When the water had boiled and the bowls and implements were clean, Holmes carried them over to the impromptu operating theatre. Dr Henning scrubbed her hands, leaving them in the bowl to warm while Holmes climbed onto the bunk, arranging his legs on either side of his son’s torso. When he nodded his readiness, the deft hands dried themselves on a clean cloth and took up the scalpel, suspending it over the lump beneath Damian’s skin. The boat tipped and swayed, riding out a swell, and at the instant of equilibrium, the fingers flicked down to make a precise cut in the flesh. Damian bit back a whine, but the cut was made, and in moments she was easing the bullet out as Holmes locked the young man’s arching body into immobility. The fingers staunched the blood, then reached delicately down to retrieve a clot of threads that had ridden the bullet through the body. They looked at each other over the bloody scrap, and smiled.
Ten stitches, and four more to close the entrance wound in the front, then she was wrapping a length of gauze tight around Damian’s ribs. When they eased him flat again, he cautiously drew breath, and his mouth twitched with relief. He met her eyes. “Thank you.”
“My pleasure,” she said.
I may have wrapped my arms more tightly around the child, following the realisation of our pilot’s condition. I know I prayed.
We had been flying for a quarter hour or so when I became conscious that my lips were moving, and that the words they shaped were Hebrew: Yehi ratzon mil’fanecha , the prayer of the traveller begins. If it be Thy will, to lead us towards peace, to guide our footsteps in the way of peace, to have us reach our destination of peace . The repetition of shalom , meaning both peace and health, is said to calm the nerves. Mine could certainly use some calming.
But how had Brothers followed us?
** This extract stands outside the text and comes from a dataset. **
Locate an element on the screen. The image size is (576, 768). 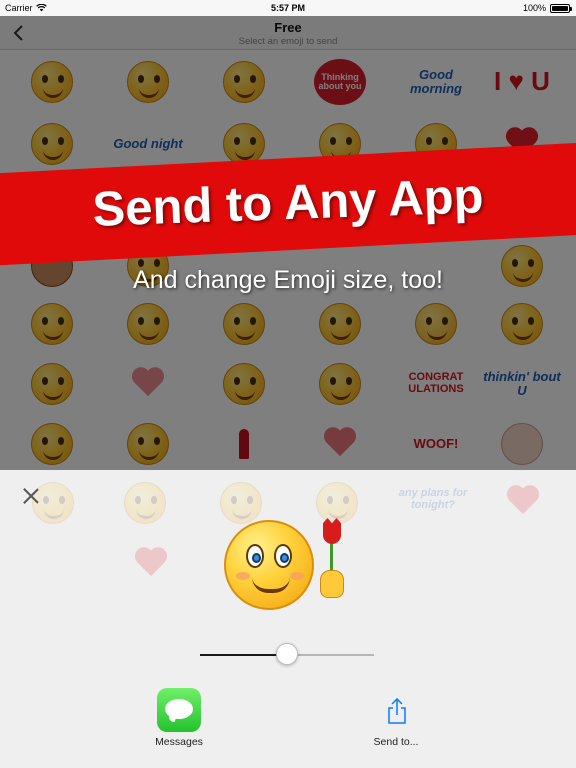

The man was a religious charlatan, not some master criminal with a platoon of armed men at his beck and call. Yes, he had Marcus Gunderson, but I’d questioned Gunderson myself, at the point of a knife, and there had been no indication that he was one of a platoon of Thugees.
Brothers’ mumbo-jumbo was the spiritual equivalent of eating an enemy’s heart. He believed that by spilling blood at carefully chosen places and times-lunar eclipse, summer solstice, meteor shower, today’s eclipse of the sun-he would absorb the loosed psychic energies of his victims. However, he appeared to have kept this aspect of his teaching to himself: I had seen no evidence that he used any of his Inner Circle in his quest to become a god; only Gunderson.